Updated: July 29, 2021 05:39 PM
Created: July 29, 2021 04:24 PM
ROCHESTER, N.Y. (WHEC) — An 8.2 magnitude earthquake rumbled off the coast of the Aleutian Islands in Alaska at around 2:15 a.m. EST Thursday, which was 10:15 p.m. Wednesday in Alaska.
This earthquake prompted numerous tsunami watches and warnings from Alaska to Hawaii, but luckily no tsunami took place.
Locally, the seismograph at McQuaid Jesuit High School picked up on the quake as the earthquake “waves” passed through the Rochester region just 10 minutes after the initial strike.
News10NBC First Alert Meteorologist Alex Bielfeld spoke with Colin Orr, a science teacher at McQuaid Jesuit High School, to learn more about how a seismograph works and how it measures the strength and location of an earthquake.
“It measures how far they are apart, the strength of the waves, and we use that data to figure out where an earthquake was and how much energy the waves are carrying," Orr said. "So, how large the event was in the Earth’s crust."
The waves he is referring to are known as P- and S-waves. P-waves are known as primary waves, and these are the fastest type of seismic waves and are the first to arrive and move in the horizontal direction of the surface of the Earth. Also, on occasion, animals can sometimes hear the arrival of a P-wave. P-waves are also known as compressional waves as the energy pushes and pulls the ground surface. Think of it as stretching out a slinky and pushing it from one end to see the compression of the slinky propagate outwards from the initial push.

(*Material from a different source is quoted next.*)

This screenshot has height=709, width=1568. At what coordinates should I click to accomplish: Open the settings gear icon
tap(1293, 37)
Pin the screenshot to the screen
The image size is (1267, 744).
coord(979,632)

S-waves are known as secondary waves, and these are the ways typically responsible for severe damage. S-waves move in a “z,” or the vertical direction. S-waves are slower than P-waves as they can only move through solid rock. These are the waves responsible for the wavy pattern many of us have seen in pictures from the West Coast from past earthquakes. Think of these waves as someone jumping in a pool and the waves created after the initial splash. Those are the direction that S-waves move. Also, S-waves are sometimes responsible for a process known as soil liquefaction.
Except for a few years here and there, the seismograph has been operational at McQuaid Jesuit High School since the 1950s, recording earthquakes all over the world.
"We can detect it here, and we can detect an earthquake from anywhere in the world," Orr said. "We've got earthquakes from Japan, from this station, from Australia, Fuji. New Zealand has produced earthquakes recently, but we aren't going to feel it because that energy loses its intensity as it travels through the Earth's crust and ocean."
The good news, Orr says, is that in Rochester, we are unlikely to see a quake on the magnitude scale as the Aleutian Islands just saw due to our location.
"So, we here in Rochester, we are kind of right in the middle of the North American plate, so we are not near and not ever going to really be near any of these large events just like what we saw in Alaska,” Orr said.